Example 21.3 Consider again estimating $\mu$ for a Poisson($\mu$) distribution based on a random sample $X_1, \ldots, X_n$ of size $n$. We have seen that both $\bar{X}$ and $S^2$ are unbiased estimators of $\mu$. If we want to choose between these two estimators, how do we decide?

Assume $n=3$ and $\mu=2.3$. Describe in full detail how you could conduct a simulation to approximate the sample-to-sample distribution of $\bar{X}$ and its and its expected value and standard deviation. Then conduct the simulation and record the results. What does the standard deviation measure?

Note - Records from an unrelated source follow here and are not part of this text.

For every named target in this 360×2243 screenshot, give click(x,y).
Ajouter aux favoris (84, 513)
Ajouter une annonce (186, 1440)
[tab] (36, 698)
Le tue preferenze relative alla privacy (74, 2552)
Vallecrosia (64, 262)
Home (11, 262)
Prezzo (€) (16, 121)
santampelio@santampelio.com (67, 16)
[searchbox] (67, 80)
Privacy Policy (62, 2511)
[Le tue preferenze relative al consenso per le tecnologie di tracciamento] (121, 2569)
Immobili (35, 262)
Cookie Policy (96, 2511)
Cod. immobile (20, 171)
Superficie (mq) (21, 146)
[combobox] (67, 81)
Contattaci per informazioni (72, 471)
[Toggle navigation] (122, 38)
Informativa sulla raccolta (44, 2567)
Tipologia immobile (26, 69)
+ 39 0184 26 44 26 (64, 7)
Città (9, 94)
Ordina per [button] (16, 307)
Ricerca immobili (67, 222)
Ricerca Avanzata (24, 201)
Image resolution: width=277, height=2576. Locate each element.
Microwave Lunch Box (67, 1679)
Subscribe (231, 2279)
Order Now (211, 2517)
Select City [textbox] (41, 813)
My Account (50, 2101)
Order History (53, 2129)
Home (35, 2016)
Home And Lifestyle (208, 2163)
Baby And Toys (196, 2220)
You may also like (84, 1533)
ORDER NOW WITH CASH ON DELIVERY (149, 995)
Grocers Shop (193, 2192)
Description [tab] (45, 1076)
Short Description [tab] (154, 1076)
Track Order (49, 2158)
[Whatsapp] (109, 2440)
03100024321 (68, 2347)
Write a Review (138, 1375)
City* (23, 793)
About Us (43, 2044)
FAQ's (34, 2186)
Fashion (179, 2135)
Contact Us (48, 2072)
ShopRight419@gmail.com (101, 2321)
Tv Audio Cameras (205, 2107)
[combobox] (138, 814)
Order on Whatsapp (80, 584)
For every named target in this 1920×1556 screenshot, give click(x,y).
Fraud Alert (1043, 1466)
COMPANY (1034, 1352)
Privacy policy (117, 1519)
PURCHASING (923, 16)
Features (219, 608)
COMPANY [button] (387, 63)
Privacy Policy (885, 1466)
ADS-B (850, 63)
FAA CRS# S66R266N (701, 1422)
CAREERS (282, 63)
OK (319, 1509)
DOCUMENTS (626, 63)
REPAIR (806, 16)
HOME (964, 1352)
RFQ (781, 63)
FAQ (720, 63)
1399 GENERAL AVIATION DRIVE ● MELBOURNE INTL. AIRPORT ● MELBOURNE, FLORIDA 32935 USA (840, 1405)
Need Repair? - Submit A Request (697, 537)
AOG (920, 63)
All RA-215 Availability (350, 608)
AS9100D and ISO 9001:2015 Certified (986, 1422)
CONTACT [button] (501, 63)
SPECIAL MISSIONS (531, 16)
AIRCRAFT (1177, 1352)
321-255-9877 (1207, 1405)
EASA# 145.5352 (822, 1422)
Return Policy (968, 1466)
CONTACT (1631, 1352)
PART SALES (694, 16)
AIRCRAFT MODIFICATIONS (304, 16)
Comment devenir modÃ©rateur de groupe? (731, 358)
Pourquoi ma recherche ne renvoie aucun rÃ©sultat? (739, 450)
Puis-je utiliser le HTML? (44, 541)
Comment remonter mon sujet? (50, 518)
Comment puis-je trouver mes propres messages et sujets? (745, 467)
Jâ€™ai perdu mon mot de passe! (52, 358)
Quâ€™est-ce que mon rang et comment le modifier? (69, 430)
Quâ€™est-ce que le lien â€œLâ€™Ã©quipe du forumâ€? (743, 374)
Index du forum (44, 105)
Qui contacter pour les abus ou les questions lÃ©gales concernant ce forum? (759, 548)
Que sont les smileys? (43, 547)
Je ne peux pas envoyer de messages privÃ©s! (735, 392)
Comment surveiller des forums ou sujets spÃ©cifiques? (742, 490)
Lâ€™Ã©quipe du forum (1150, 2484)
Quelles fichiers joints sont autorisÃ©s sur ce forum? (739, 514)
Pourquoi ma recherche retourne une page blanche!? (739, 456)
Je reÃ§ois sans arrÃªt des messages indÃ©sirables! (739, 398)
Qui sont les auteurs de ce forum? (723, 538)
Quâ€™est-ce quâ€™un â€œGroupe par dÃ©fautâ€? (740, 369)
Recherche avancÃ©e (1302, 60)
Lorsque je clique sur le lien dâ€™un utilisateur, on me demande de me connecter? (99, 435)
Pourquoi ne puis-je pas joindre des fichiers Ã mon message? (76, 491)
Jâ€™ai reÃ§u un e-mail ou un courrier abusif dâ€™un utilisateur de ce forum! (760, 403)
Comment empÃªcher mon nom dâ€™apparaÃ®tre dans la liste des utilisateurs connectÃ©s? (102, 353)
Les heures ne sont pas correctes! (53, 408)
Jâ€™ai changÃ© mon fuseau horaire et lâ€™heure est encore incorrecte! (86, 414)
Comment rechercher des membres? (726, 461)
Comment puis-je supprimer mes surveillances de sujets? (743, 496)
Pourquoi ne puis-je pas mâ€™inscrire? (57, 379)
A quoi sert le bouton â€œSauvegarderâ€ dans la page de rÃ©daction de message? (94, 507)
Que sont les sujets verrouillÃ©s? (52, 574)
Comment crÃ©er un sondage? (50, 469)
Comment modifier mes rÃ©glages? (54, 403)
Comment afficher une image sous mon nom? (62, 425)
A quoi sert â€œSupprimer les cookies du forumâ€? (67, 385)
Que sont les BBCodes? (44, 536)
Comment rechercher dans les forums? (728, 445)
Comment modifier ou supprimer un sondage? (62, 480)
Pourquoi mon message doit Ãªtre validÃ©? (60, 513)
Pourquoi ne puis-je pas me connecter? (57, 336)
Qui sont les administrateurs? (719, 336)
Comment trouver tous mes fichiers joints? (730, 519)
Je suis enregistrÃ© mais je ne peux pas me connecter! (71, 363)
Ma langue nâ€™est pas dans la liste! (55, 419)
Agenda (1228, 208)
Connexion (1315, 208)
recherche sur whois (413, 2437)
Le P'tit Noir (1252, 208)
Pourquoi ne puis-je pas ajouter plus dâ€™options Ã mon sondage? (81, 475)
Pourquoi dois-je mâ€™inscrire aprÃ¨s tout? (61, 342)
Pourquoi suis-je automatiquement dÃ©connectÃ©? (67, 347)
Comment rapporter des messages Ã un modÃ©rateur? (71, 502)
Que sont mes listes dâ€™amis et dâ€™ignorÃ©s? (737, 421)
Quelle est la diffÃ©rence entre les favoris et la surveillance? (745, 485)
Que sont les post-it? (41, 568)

Assume $n=3$ and $\mu=2.3$. Describe in full detail how you could conduct a simulation to approximate the sample-to-sample distribution of $S^2$ and its expected value and standard deviation. Then conduct the simulation and record the results. What does the standard deviation measure?
Compare the simulation results for $\bar{X}$ and $S^2$ when $n=3$ and $\mu = 2.3$. Based on the simulation results, which estimator of $\mu$ is preferred when $\mu = 2.3$ — $\bar{X}$ or $S^2$? Why? But then explain why this information isn’t very helpful.
Assuming $n= 3$ and $\mu = 2.3$, compute $\textrm{E}(\bar{X})$ and $\textrm{SD}(\bar{X})$, and compare to the simulation results.
For a general $n$ and $\mu >0$, find expressions for $\textrm{E}(\bar{X})$ and $\textrm{SD}(\bar{X})$.
It can be shown that \[ \textrm{Var}(S^2) = \frac{2\mu^2}{n-1} + \frac{\mu}{n} \] Sketch a plot of the variance functions of both $\bar{X}$ and $S^2$ as a function of $\mu$. Regardless of the value of $\mu$, which estimator has smaller variance? Which of these two unbiased estimators of $\mu$, $\bar{X}$ or $S^2$, is preferred?

When choosing between two unbiased estimators, the one with smaller variance is generally preferred.
Remember that the variance of an estimator will be a function of the unknown parameter $\theta$, so we need to consider the variance function for various potential values of $\theta$.